Ocular adnexal lymphomas (OALs) represents 8% of primary extranodal lymphomas, 80% of OALs constitutes extranodal marginal zone lymphomas (EMZL). In the last years the incidence of OLAs has increased more rapidly than Non Hodgkin Lymphoma at other extranodal site. Radiotherapy is associated to high rates of local disease control, but also to the risk of relapse and immediate and delayed complications, such as xerophtalmy, corneal ulcerations, cataract and retinal damage. Surgery is a feasible option, but not always satisfactory in terms of disease control. Single-agent chemotherapy with alkylating agents is used for the treatment of low-grade lymphomas, including OALs. Rituximab, a chimeric anti-CD20 monoclonal antibody, is effective in EMZL and in OALs.
We investigated the efficacy and the safety of a combination of chlorambucil and rituximab as first line treatment in patients with OALs.

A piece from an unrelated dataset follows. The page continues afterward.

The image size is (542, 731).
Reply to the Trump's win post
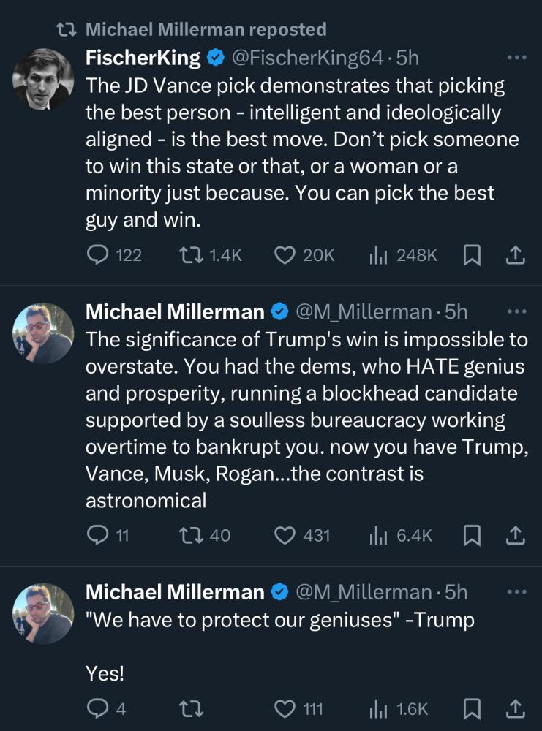click(97, 536)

Patients with histologically proven low-grade OALs were enrolled in this study. Staging included CT-scan of the orbit, neck, chest and abdomen, MR of the orbit, Chlamydia psittaci (Cp) detected by PCR and bone marrow biopsy. Treatment consisted of chlorambucil (0,1 mg/Kg/die for 45 days, then on days 1 to 15 monthly for 4 months) and rituximab (375 mg/sqm weekly for 4 doses, then monthly for 4 infusions). Toxicities were reported according to WHO criteria. At the end of treatment patients were restaged clinically and with a MR of the orbit.
Since November 2003 to November 2010 twenty consecutive, histologically proven, low-grade OALs (19 EMZL, a grade I follicular lymphoma) have been treated according to protocol. The median interval between onset of the first symptoms and diagnosis was 13 months (range, 4 months – 3 years). Twelve pts were female (60%) and eight pts were male (40%). Median age at diagnosis was 68 years (range, 35–86 years). Disease was localized in the conjunctiva in 15 patients (75%), in the lacrimal glands in 2 patients (10%) and in other orbital sites in the last three patients (15%). Nineteen patients presented a stage I disease, one stage IV, and no patient showed B-symptoms. LDH was within normal range in 17 of 20 patients (85%), ECOG-PS was 0 and International prognostic Index (IPI) was low or low-intermediate in all patients. We evaluated PCR for Chlamydia psittaci in the first ten consecutive pts and it was negative. All patients completed the treatment without delay; there was no grade III-IV toxicities neither hospitalizations. Five patients had grade 1–2 rituximab infusion-related reactions usually during the first infusion and haematological toxicity was mild. At the end of treatment 19 patients (95%) resulted in CR, and one obtained a partial remission (5%). After a median follow-up of 56 months (range, 21–106 months) all patients are alive, 17 maintained CR and two relapsed (after 3 and 5 years), one was retreated with the same protocol and attained a new CR and the other relapsed systemically as follicular lymphoma. The patient in PR after first line obtained CR with second line therapy (rituximab fludarabine and cyclophosphamide). The median PFS was 43 months (range, 3–98 months). All patients performed ophthalmologic follow-up visits: we did not report ocular toxicities, and all patients conserved a normal visual function, including acuity. No secondary myelodisplatic syndrome or secondary neoplasms are reported.
After a long follow-up the combination of rituximab and chlorambucil proved to be low toxic, feasible and effective therapy for primary OALs. No delayed ocular or haematological complications are reported. For this reason the combination of immunotherapy and mild chemotherapy should be considered for the treatment of this indolent lymphoma.
No relevant conflicts of interest to declare.
Asterisk with author names denotes non-ASH members.